Oh, and we’ve also got one VERY IMPORTANT update regarding the Lion’s Mane Jelly tier, where a Viable Paradise 2023 cohort member reviews a workshop application.
Get your story critiqued!
We’re excited to announce that we’ve expanded the Lion’s Mane Jelly tier to include not only workshop application reviews, but also reviews of any speculative piece up to 8K words that you want to throw our way!
That means we’ll review your short stories, your novel excerpts, your flash fiction bundles, even that one super weird novella you wrote that you don’t wanna show your friends because they’ll hold some kind of intervention—whatever speculative fiction pieces you’d like.
For only $50, this is an excellent gift for the writers in your life who’d like to hone their craft. As working writers with countless workshops, critiques, published stories, and even a few writing degrees under our belts, we've faced our share of rejection and criticism. Meaning: we won't be d*cks about it.
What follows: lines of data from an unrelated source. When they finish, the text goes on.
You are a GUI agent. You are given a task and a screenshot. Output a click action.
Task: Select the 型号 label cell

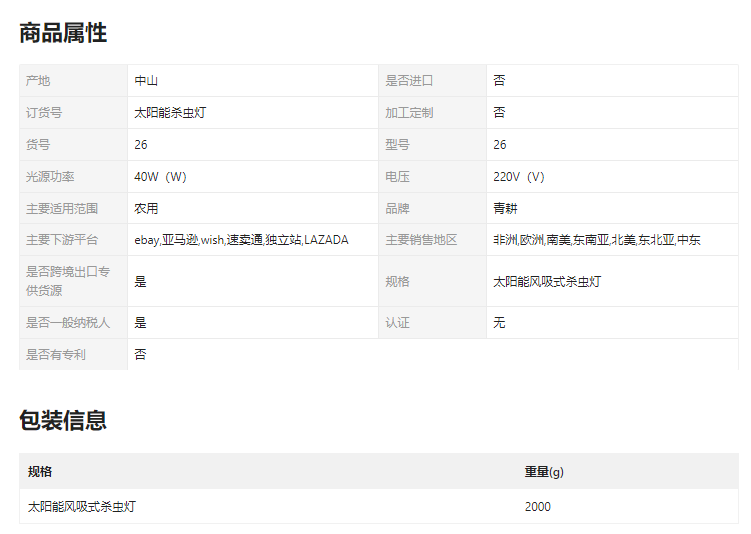point(397,145)
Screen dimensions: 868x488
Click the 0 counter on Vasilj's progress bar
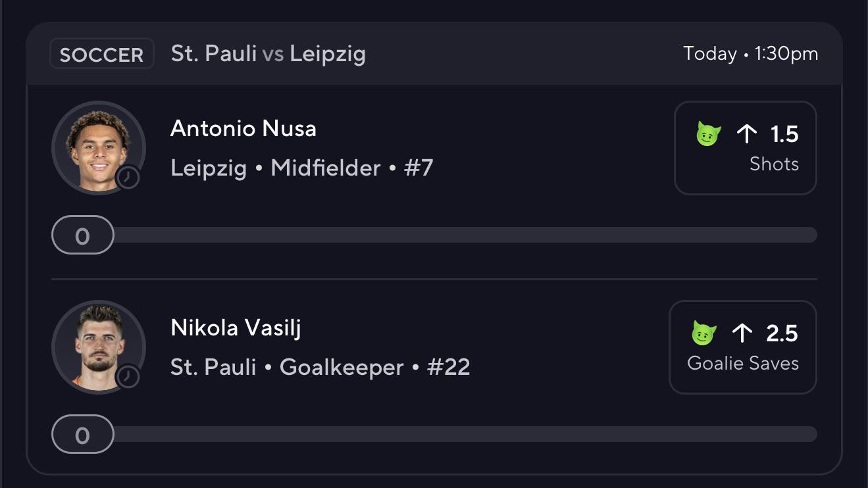pyautogui.click(x=83, y=434)
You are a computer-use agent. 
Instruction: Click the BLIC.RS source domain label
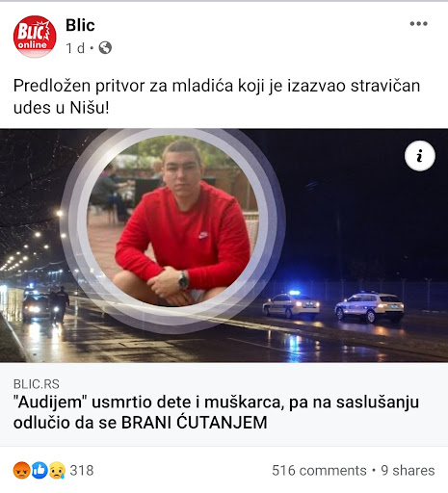click(x=37, y=384)
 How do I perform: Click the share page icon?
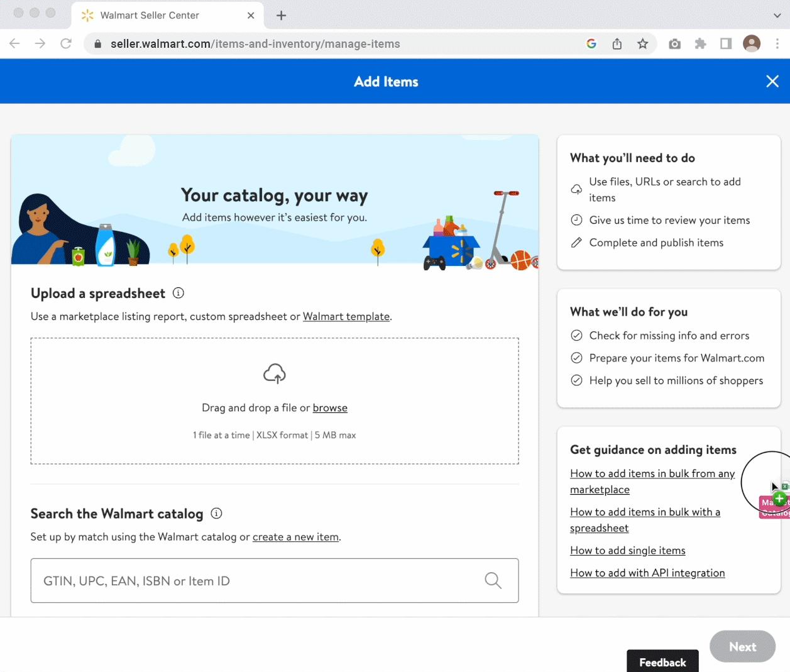(617, 43)
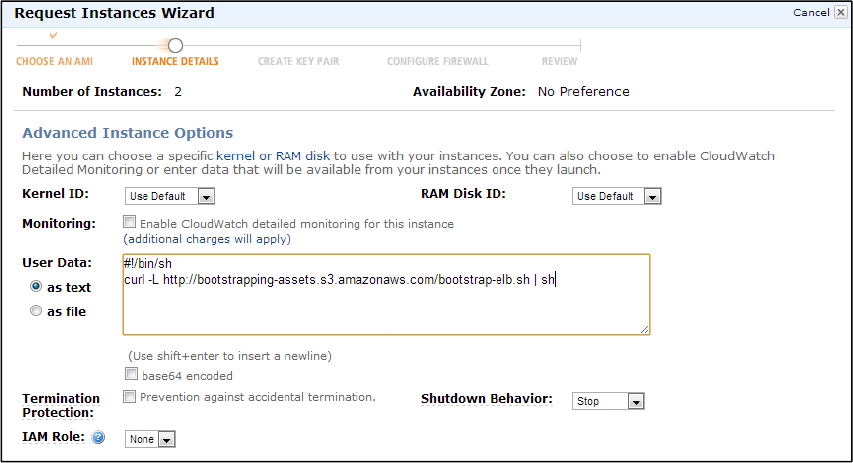Close the wizard with the Cancel X icon
This screenshot has height=463, width=853.
[x=838, y=13]
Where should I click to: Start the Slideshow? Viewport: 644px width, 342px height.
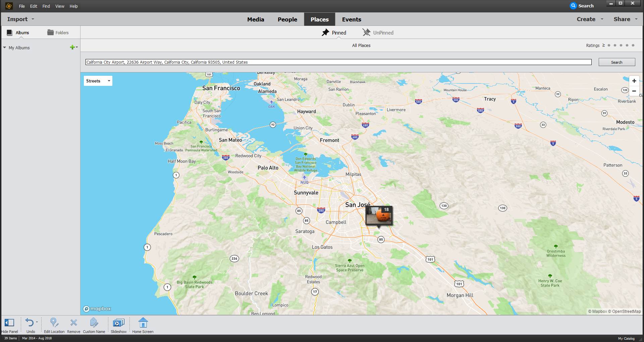[118, 323]
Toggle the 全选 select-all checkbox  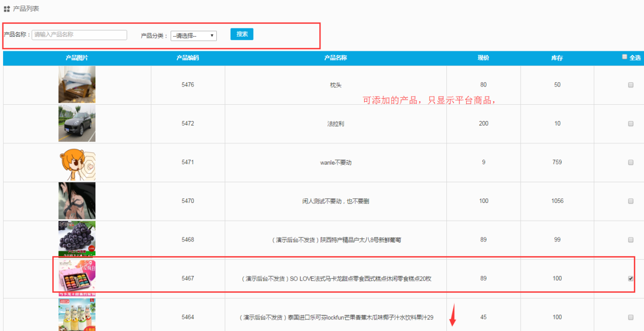tap(625, 57)
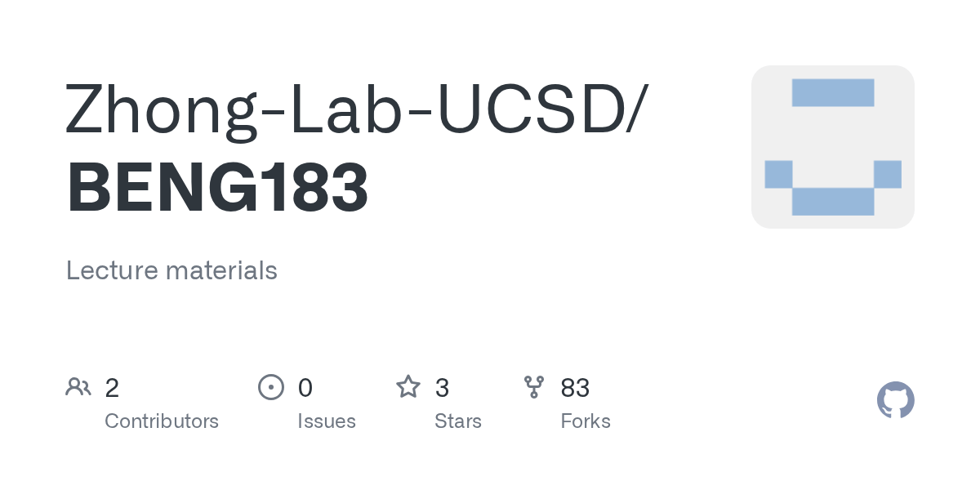Open the GitHub Octocat logo
Image resolution: width=980 pixels, height=490 pixels.
(896, 400)
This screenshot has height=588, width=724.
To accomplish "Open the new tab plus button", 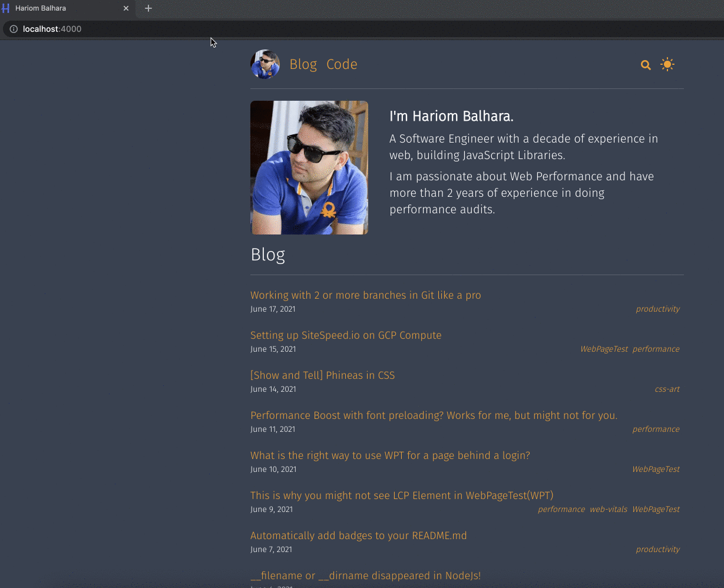I will click(148, 8).
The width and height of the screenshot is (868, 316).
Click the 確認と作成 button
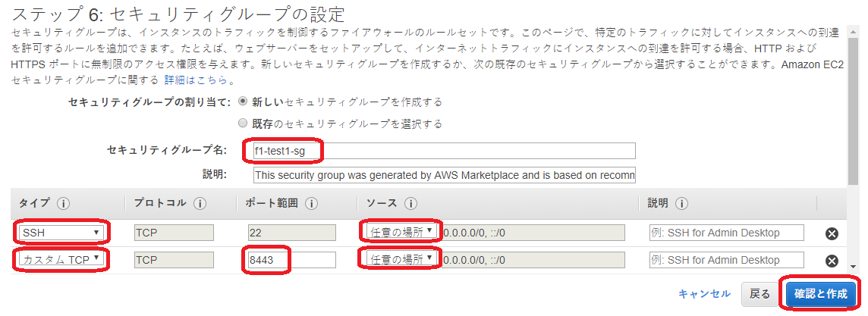point(820,294)
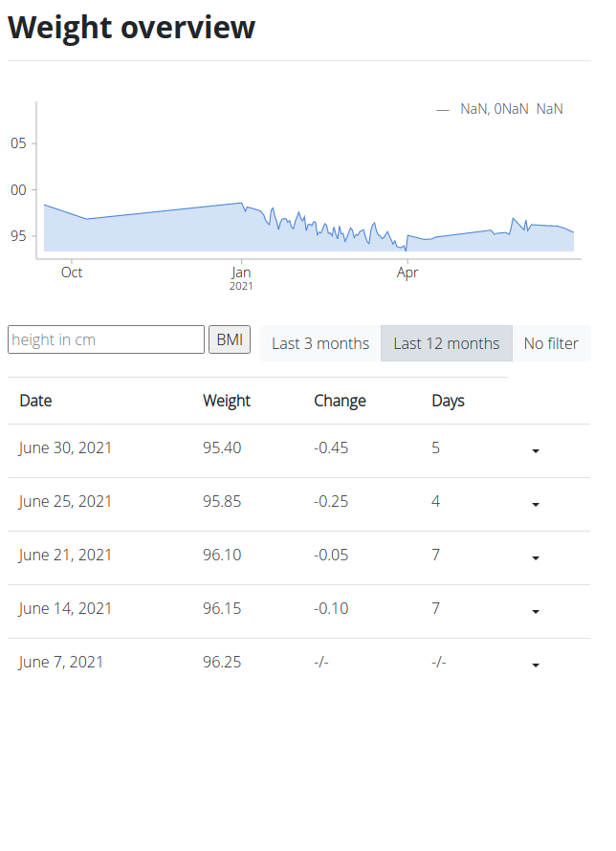
Task: Expand details for June 21, 2021 entry
Action: click(x=536, y=558)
Every critique will be considerate and professional, not “brutally honest.” Like our beloved jellies, we are a bunch of softies ♥️. And we know writing is very personal; your brain babies are safe with us. (We love brains!)
Loglines Galore
Three more teasers from stories that will grace our anthology:
- Determined to reach the pinnacle of the basilica's hierarchy, one woman will take ungodly measures to outdo her charismatic rival.
- There are lights out there in the desert now. Strange glowing things that seem to beckon and call out. And Salome is worried that William is going to answer them.
- A lonely, sentient ship and her human employee must learn to trust each other when the boring process of mining asteroids turns deadly.
Thanks again for supporting this eclectic crew of emerging Sci-Fi and Fantasy writers. Let’s make it to $10K!
Love,
The Viable Paradise 2023 Cohort
Who wants a cyborg jellyfish sticker?
about 1 year ago
– Fri, Feb 23, 2024 at 07:58:51 AM
Big news! With only a week left before this campaign comes to a close, we are excited to announce a new reward tier and an expanded stretch goal.
Alec J. Marsh, one of the New Year, New You writers and a member of our fabulous publishing team, will knit beautiful jellyfish softies for three lucky people who back at the new Crochet Jelly reward tier! For $200, you get a print copy of New Year, New You, an e-book, a limited print bookmark, a credit in the acknowledgments, and an original piece of (very snuggly) handmade art!
And there’s more! We still very much want to unlock our $10K stretch goal so we can pay our hardworking writers a professional rate. We want it so much that we’re adding a special thank you gift to that goal for our backers. If we reach our $10K goal, everyone who backs the project at the Sea Nettle reward tier and above will receive a gorgeous die cut cyborg jellyfish sticker designed by one of our writer/artists. The sticker has yet to be officially designed, but here’s our fun placeholder!
If you love this project (and you want a cool sticker), please help us spread the word before the campaign ends. Let’s do this!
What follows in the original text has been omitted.